Alors, s’il fallait résumer ce que l’on y apprend, on pourrait dire que je suis moi parce que je me souviens. Le problème, c’est que la mémoire est pleine de trous et qu’en plus, elle est bourrée de faux…
Fiabilité très relative du souvenir
Le premier point, de plus en plus connu aujourd’hui, est que la mémoire ne fonctionne pas comme une caméra vidéo — une caméra de surveillance, par exemple — qui enregistrerait les événements pour les stocker au fond de l’esprit et qu’on pourrait revisionner à volonté. Ce point avait déjà été repéré par Freud en 1899, dans son fameux article sur les Souvenir-écran. Il est désormais établi. Se souvenir, c’est voir une nouvelle scène, reconstituée, fabriquée pour l’occasion, avec des bribes stockées ici ou là et des intentions, des projets, qui eux, sont actuels, qui datent par conséquent du jour de la remémoration. Plus encore, chaque remémoration modifie le souvenir. Et là, ces découvertes remettent en cause ce que l’on pensait jusqu’alors, que la remémoration devenait de plus en plus précise avec l’effort. C’est le contraire ! Plus on se remémore un événement, plus on le modifie. L’acte de remémoration est en vérité un acte de création.

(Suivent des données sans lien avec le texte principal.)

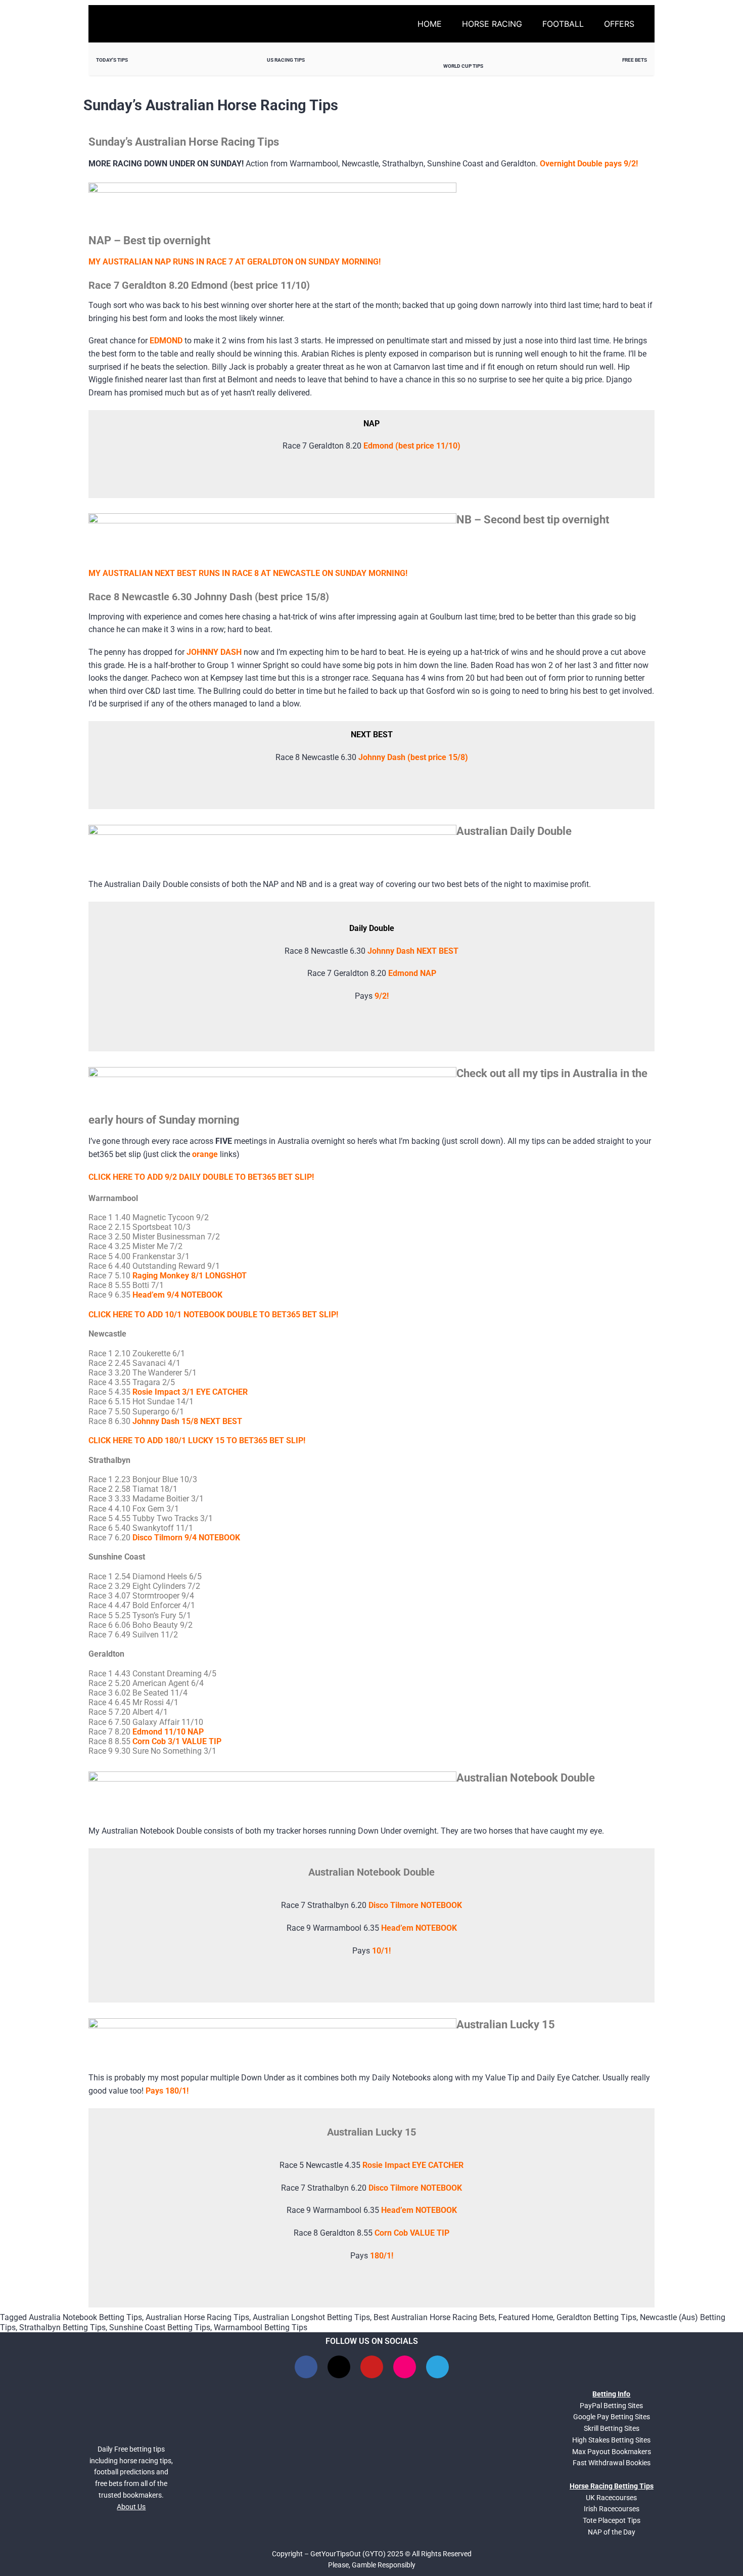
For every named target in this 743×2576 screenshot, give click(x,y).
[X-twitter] (339, 2367)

Conséquence fondamentale le souvenir n’est pas fiable. Il faudrait prévenir les policiers, les enquêteurs, qui interrogent les prévenus pour leur faire avouer. À force, ils finiront par avouer — quelquefois, non pas parce qu’ils ont commis le crime, mais parce que l’interrogatoire leur a fait fabriquer un faux-souvenir (plusieurs exemples dans le numéro de la revue).
Faux souvenirs
Deuxième question fondamentale abordée par ce dossier (qui en compte des dizaines), les faux souvenirs, précisément. Etant donné la fluidité du souvenir, nous faisons une confiance exagérée aux témoins externes. Ainsi vont ces souvenirs très anciens dont on est certain de disposer qui proviennent en fait du récit d’un proche ou d’une photographie — aujourd’hui d’un film vidéo datant de l’enfance —, tout simplement et non pas de la mémoire. C’est évidemment ce qui explique la possibilité d’instiller de faux souvenirs dans le cerveau de quelqu’un. Ce phénomène était devenu criant dans les années 80 aux USA avec l’épidémie des troubles de la personnalité multiple (50 000 cas répertoriés). Ici, nous avons celui, saisissant de cette conseillère d’une église que sa thérapeute a fini par convaincre que son père l’avait violée à plusieurs reprises entre 7 et 14 ans… terrifiant ! Nos souvenirs se trouvent sous influence ! Choisissez judicieusement la personne à qui vous faîtes vos confidences !
Alison Winter
Debriefing
Troisième question, troisième mise en cause de croyances relativement partagées, selon laquelle la vérité remémorée fait du bien, voire guérit. Tout le monde connaît ces phrases que l’on répète sans savoir d’où elles proviennent. « Celui qui ne se souvient pas est condamné à répéter »…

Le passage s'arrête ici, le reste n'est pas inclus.